Wie unterhaltsam Maxim Biller
zu schreiben vermag, offenbart sich in den Episoden, die von Aylas
namenloser, tyrannischer Katze handeln, in den Dialogen zwischen Adam
und seiner Mutter (telefonisch und zu nachtschlafener Stunde
geführt), sowie in der sich anfangs unscheinbar,
später deutlicher durch den Roman ziehenden Geschichte um den
vermuteten religiösen Hintergrund von Esras Familie. Da blitzt
hellwacher Witz durch, wenn die verschlungenen Pfade der historischen
Dönme, einer geheimen Gemeinschaft, welche sich als Nachkommen
des Schabbatai Zwi nach außen als Moslems und Türken
gibt, unter sich aber weiter das Judentum praktiziert, beleuchtet
werden. Adam verrennt sich - sehr zur Freude des Lesers - zunehmend in
die Suche nach Beweisen für seine wunschtraumartigen
Spekulationen, möglicherweise um sich Esra näher zu
fühlen - er selbst ist nämlich Jude.

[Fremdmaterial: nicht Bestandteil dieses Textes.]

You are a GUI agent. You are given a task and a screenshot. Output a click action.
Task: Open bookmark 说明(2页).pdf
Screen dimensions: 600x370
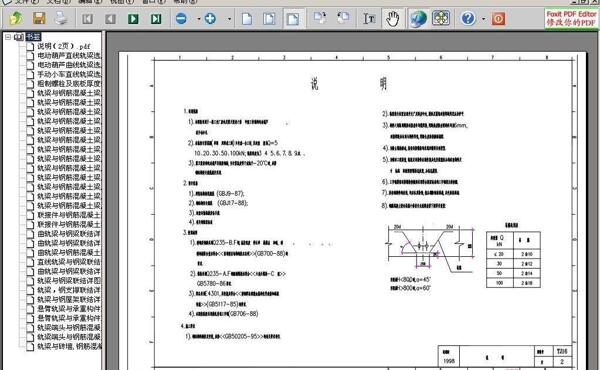tap(64, 46)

Esras Familie
weiß das alles, und die Großeltern, die Adam mit
seiner Tochter Stella in der Türkei aufsucht, sorgen
für wahrlich erlesene Verwirrung, nicht nur hinsichtlich der
Dönme ...
Maxim Biller, Schriftsteller
und Publizist, wurde als Kind russisch-jüdischer
Eltern am 25. August 1960 in Prag geboren. 1970 emigrierte seine
Familie infolge der
Niederschlagung des Prager Frühlings nach
Deutschland.
1990 erschien sein erster Erzählungsband "Wenn ich einmal
reich und tot bin". "Esra" ist sein zweiter Roman.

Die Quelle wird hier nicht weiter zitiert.